Violent Victorian Medievalism - Mary Boyle

Violent Victorian Medievalism


medievalism, n. 'the reception, interpretation or recreation of the European Middle Ages in post-medieval cultures' Louise D'Arcens, 2016 A fascination with the Middle Ages shaped public life in the nineteenth century - and in exchange, it reshaped the Middle Ages into a form still dominant today. Englishness became inextricably connected with a reimagined medieval past expressed through art, architecture, and literature. English traits and values were traced to a Golden Age of chivalry, and a national character was anchored in a heroic so-called Germanic past. But chivalry and heroism necessarily exist within a martial context, and violence already permeated the geopolitics, literature, and culture of Britain's 'imperial century'. Medieval or medieval-adjacent literature offered another respectable vehicle for violence. In the 1830s, Thomas Carlyle published an essay drawing the nation's attention to a medieval epic, 'belong[ing] especially to us English Teutones'. This was the Nibelungenlied, a story of love, betrayal, vengeance, and hopeless heroism.
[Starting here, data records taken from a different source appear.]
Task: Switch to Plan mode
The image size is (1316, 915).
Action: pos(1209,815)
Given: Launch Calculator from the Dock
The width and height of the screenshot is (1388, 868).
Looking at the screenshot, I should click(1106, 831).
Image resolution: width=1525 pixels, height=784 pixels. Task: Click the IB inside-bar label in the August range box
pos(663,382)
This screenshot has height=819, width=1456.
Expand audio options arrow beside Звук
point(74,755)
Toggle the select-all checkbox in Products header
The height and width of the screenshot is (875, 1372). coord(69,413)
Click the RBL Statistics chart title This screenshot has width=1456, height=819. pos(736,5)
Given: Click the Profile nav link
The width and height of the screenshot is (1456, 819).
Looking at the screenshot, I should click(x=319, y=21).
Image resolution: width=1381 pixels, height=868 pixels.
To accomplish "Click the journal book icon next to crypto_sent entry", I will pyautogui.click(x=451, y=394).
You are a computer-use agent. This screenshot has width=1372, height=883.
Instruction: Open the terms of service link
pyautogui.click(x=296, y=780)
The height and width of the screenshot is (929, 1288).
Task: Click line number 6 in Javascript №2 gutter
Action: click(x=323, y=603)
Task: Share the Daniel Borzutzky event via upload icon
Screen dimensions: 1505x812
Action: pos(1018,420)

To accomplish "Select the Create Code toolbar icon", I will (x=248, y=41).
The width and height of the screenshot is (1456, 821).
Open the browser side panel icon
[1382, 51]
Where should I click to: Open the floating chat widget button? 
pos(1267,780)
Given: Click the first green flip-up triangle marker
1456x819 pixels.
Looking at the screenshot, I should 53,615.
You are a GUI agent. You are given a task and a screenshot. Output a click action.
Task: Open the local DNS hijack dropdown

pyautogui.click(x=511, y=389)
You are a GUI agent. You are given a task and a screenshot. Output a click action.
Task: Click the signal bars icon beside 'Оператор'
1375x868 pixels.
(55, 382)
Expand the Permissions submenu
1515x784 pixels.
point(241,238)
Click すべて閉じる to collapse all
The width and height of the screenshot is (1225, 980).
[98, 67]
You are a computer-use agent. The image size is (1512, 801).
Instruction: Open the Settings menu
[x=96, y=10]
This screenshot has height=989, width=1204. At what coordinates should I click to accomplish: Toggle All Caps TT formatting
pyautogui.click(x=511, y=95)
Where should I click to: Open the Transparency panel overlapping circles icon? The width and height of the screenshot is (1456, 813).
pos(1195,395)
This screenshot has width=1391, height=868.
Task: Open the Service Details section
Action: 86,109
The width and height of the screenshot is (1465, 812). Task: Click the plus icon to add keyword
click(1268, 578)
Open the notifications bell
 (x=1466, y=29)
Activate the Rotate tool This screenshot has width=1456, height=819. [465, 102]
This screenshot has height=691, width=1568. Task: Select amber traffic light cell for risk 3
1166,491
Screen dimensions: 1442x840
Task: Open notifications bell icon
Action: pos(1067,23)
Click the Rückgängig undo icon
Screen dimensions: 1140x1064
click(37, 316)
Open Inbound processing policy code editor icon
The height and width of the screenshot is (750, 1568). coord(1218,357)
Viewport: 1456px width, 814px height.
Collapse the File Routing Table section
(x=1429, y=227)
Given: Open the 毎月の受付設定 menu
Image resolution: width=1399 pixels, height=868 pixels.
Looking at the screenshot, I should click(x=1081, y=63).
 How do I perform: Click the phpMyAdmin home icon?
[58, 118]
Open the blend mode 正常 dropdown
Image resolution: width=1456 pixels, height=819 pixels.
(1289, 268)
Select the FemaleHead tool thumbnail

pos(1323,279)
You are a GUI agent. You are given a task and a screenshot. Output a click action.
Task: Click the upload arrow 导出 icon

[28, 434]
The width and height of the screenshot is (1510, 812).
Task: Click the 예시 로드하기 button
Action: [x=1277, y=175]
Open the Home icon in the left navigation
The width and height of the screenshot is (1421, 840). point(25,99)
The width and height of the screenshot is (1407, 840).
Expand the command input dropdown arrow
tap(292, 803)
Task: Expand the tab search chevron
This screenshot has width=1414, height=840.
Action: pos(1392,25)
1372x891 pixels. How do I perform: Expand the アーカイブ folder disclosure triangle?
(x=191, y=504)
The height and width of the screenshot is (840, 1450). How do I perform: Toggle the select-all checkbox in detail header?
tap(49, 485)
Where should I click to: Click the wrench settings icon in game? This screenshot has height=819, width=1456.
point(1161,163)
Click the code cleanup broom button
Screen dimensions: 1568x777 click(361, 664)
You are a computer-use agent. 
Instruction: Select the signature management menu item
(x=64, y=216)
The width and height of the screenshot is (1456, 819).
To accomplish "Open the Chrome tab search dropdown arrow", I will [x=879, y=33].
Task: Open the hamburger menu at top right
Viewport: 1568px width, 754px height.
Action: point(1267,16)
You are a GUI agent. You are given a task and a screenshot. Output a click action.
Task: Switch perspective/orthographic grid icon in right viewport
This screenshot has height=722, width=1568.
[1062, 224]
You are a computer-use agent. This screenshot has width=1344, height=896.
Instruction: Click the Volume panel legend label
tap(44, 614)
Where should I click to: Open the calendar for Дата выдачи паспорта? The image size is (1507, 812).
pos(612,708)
It was decreed a potential 'German Iliad', and - like the Iliad - its body count was vast. With its frequent scenes of graphic violence and potential for ethnonationalist identity construction, the narrative incorporated various national pursuits for the Victorians. Publication of adaptations only gathered pace after the premiere of Wagner's Ring des Nibelungen, and the subject matter maintained its popularity right up to the First World War. The resulting adaptions were aimed at all age groups and many were eye-catchingly illustrated. This material was so widely reinterpreted in the long nineteenth century (1789-1914) and so emblematic for notions of a so-called Germanic identity, that it provides a useful prism through which to visualise the wider implications of violent Victorian (and Edwardian) medievalism. Children's literature of this period routinely matched a reticence about sex with scenes of extreme violence, often while simultaneously smuggling in an educational message. That message was unequivocal here, whether for children or for adults: this narrative is your cultural inheritance. The images in this exhibition reveal themselves to be clear forerunners of twentieth- and twenty-first-century medievalism, as well as mapping on to more recent trends in violent medievalism and popular culture.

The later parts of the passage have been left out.